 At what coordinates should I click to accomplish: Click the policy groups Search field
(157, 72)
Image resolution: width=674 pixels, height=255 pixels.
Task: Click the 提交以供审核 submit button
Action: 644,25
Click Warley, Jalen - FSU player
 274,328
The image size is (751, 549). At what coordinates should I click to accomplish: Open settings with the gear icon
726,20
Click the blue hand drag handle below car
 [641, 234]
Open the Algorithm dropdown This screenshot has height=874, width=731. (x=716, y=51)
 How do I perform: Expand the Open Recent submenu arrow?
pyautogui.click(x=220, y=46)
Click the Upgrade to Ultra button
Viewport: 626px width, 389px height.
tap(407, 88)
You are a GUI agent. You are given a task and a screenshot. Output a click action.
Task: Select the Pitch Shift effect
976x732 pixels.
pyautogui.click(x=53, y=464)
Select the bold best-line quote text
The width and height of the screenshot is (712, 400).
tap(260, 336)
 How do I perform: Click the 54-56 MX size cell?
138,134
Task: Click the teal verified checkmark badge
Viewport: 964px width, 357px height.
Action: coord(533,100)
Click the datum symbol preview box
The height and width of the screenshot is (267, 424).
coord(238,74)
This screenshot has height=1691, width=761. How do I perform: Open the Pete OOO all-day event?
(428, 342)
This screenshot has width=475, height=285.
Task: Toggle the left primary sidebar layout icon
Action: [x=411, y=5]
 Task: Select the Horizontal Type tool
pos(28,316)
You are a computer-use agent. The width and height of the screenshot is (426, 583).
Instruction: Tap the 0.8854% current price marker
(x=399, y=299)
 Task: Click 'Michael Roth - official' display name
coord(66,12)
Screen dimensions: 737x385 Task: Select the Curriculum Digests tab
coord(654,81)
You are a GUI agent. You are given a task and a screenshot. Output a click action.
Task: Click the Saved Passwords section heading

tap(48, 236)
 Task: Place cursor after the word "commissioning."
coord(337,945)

----------

» **Task directions**
Your answer should consist of the lines from the line with "How do I perform: Click" through the last line of the data, set down exactly, both included.

» **Exercise output**
 How do I perform: Click the 54-56 MX size cell?
138,134
Task: Click the teal verified checkmark badge
Viewport: 964px width, 357px height.
Action: coord(533,100)
Click the datum symbol preview box
The height and width of the screenshot is (267, 424).
coord(238,74)
This screenshot has height=1691, width=761. How do I perform: Open the Pete OOO all-day event?
(428, 342)
This screenshot has width=475, height=285.
Task: Toggle the left primary sidebar layout icon
Action: [x=411, y=5]
 Task: Select the Horizontal Type tool
pos(28,316)
You are a computer-use agent. The width and height of the screenshot is (426, 583).
Instruction: Tap the 0.8854% current price marker
(x=399, y=299)
 Task: Click 'Michael Roth - official' display name
coord(66,12)
Screen dimensions: 737x385 Task: Select the Curriculum Digests tab
coord(654,81)
You are a GUI agent. You are given a task and a screenshot. Output a click action.
Task: Click the Saved Passwords section heading

tap(48, 236)
 Task: Place cursor after the word "commissioning."
coord(337,945)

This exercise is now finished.